Buku pelajaran untuk kelas 12 menyatakan ada kontroversi di sekitar siapa yang berada di belakang gerakan 30 September 1965. Buku itu juga menyebutkan bahwa setidaknya ada enam skenario yang mungkin untuk menjelaskan kudeta.

Skenario pertama adalah bahwa kudeta itu hanya masalah internal di dalam tentara, dipicu oleh kecemburuan para elit Angkatan Darat. Yang kedua adalah bahwa kudeta itu adalah bagian dari konspirasi dari Central Intelligence Agency Amerika Serikat. Yang ketiga adalah skenario bahwa pertumpahan darah politik diciptakan oleh AS dan Inggris untuk menghilangkan Sukarno dari kekuasaan.

Teori keempat dalam buku itu mengatakan Sukarno sendiri yang menciptakan kudeta. Kelima mencoba menjelaskan tidak ada skenario dan aktor tunggal dan apa yang terjadi, terjadi begitu saja. Dan teori terakhir adalah narasi utama dalam sejarah Indonesia: PKI adalah aktor dari percobaan kudeta.

Buku ini memberi sebagian besar ruang bagi upayanya untuk menjelaskan apa yang PKI lakukan pada awal 1960-an yang menciptakan kemarahan dan kekerasan di kalangan akar rumput dan dalam birokrasi, yang mengarah pada percobaan kudeta. Cerita berakhir dengan Soeharto mengambil alih kekuasaan dan memimpin gerakan untuk menghapuskan unsur-unsur yang dicurigai dari gerakan tersebut, diikuti oleh perburuan elit PKI di banyak daerah. 

“G30S / PKI telah dimusnahkan dengan sukses, dan itu juga berarti bahwa keberadaan Partai Komunis Indonesia telah berakhir,” demikian bunyi buku itu.
   
Itulah akhir pelajaran sejarah untuk kelas 12.   

Tidak disebutkan tentang pembantaian ratusan ribu orang yang dituduh sebagai anggota PKI atau secara samar dikaitkan dengan partai di banyak daerah, dengan banyak yang percaya sekarang bahwa orang-orang ini sebenarnya adalah penduduk desa yang tidak tahu apa-apa tentang politik.
Tidak ada cerita sama sekali tentang orang-orang yang dipenjara tanpa proses hukum.
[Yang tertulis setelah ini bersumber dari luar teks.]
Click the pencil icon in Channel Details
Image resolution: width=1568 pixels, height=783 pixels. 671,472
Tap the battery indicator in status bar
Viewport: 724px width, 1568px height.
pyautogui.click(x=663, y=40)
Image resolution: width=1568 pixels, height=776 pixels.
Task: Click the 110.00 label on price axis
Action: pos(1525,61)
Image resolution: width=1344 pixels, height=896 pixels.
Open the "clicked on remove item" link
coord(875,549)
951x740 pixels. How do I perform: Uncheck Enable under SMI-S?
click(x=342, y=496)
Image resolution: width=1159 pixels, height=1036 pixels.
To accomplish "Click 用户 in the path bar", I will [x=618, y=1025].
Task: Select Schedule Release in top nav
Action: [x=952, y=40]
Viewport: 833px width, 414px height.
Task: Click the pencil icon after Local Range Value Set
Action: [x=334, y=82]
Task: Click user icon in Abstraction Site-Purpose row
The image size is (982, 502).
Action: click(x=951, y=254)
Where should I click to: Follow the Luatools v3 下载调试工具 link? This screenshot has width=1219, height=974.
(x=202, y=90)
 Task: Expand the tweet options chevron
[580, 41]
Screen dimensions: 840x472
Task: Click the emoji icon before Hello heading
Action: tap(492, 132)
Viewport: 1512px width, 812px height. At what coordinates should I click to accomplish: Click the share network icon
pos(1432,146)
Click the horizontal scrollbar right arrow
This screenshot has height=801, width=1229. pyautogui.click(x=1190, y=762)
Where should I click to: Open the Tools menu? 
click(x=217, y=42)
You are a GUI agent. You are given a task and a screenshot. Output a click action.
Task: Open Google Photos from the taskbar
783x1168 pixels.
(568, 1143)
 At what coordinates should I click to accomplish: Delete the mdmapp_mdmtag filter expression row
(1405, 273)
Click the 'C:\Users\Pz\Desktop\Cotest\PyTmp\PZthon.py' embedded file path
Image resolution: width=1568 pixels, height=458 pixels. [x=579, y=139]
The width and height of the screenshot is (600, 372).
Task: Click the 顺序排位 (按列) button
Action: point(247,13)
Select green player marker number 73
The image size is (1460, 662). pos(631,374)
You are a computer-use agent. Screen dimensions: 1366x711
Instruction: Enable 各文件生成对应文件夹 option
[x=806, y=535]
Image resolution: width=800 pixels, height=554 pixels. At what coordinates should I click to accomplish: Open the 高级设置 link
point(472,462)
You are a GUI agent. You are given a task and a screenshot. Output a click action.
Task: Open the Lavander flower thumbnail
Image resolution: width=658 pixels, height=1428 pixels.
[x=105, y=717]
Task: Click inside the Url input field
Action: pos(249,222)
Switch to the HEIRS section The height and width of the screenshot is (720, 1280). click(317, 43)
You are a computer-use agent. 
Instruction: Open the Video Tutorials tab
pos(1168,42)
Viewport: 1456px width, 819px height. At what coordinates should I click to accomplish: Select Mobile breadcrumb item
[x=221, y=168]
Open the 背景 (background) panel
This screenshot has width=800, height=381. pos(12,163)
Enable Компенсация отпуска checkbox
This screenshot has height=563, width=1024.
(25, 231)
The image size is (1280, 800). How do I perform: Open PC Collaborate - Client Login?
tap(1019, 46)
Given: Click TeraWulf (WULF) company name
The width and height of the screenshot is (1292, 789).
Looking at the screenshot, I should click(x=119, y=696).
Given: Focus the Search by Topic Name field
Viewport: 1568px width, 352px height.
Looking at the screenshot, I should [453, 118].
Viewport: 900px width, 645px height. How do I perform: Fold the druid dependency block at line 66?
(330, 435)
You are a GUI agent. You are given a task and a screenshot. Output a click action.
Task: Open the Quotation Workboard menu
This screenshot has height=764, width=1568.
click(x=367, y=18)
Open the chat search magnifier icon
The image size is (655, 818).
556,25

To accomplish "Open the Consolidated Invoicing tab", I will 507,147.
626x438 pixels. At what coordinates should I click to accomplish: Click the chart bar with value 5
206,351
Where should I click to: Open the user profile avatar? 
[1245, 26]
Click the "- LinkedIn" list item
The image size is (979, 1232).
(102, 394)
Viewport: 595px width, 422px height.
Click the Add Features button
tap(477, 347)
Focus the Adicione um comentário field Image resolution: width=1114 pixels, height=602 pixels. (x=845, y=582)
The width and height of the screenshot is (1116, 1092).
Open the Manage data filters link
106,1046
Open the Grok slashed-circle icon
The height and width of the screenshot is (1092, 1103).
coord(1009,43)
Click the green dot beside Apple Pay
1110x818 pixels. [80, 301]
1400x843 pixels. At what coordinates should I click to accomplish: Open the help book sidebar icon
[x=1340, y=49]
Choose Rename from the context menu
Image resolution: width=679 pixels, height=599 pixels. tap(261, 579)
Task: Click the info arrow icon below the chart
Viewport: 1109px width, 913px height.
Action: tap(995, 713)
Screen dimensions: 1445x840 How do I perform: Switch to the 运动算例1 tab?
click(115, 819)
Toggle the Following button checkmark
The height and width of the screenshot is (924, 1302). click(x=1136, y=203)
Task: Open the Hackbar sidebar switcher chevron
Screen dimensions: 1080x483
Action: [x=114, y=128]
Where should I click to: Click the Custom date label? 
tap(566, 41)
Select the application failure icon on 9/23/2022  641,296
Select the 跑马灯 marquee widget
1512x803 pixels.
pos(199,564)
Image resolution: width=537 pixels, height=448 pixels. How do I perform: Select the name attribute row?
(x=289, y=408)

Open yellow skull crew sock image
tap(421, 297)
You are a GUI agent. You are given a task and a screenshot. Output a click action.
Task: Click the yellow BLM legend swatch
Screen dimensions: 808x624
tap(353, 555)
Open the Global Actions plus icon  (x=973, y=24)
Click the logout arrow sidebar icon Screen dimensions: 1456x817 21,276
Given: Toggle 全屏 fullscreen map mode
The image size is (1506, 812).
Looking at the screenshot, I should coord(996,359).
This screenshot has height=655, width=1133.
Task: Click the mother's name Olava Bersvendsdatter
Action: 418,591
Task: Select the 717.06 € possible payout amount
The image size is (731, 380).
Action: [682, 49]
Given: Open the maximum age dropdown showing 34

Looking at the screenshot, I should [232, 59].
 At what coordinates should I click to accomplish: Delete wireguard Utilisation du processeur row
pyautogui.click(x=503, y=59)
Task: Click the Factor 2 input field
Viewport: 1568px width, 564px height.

Meskipun ada perubahan pada buku teks, tidak ada pengakuan akan kebenaran bahkan setelah begitu banyak penelitian yang dipublikasikan termasuk kesaksian korban dan korban tentang pembantaian dan penganiayaan.

Jika kurikulum nasional dengan sengaja tidak mengakui, dan bahkan menutupi pembunuhan besar-besaran dari generasi muda hanya untuk menenangkan keluarga dan organisasi yang berpengaruh dan berpengaruh di Indonesia, bagaimana kita dapat menemukan keadilan bagi keluarga korban?

Keadilan datang setelah masuk.

Di atas segalanya, kelalaian dan pemalsuan sejarah ini mempertahankan pemujaan kebohongan besar bagi generasi Indonesia dari generasi ke generasi. Kebohongan besar yang disponsori negara ini harus diakhiri sekarang. Menghilangkan kejahatan terhadap kemanusiaan berarti negara juga telah melakukan kejahatan terhadap kemanusiaan.

Generasi masa depan seperti apa yang dapat kita harapkan jika mereka terus menerus diberi kebohongan? Dan yang lebih penting, Indonesia seperti apa yang bisa kita harapkan jika dibangun di atas kebohongan? Anak muda Indonesia yang pekerja keras dan sopan layak mendapatkan yang lebih baik, jauh lebih baik dari ini. Kami pantas mendapatkan kejujuran sekali untuk selamanya.

***
Penulis adalah seorang penulis novel dan tamu tamu di National University of Singapore.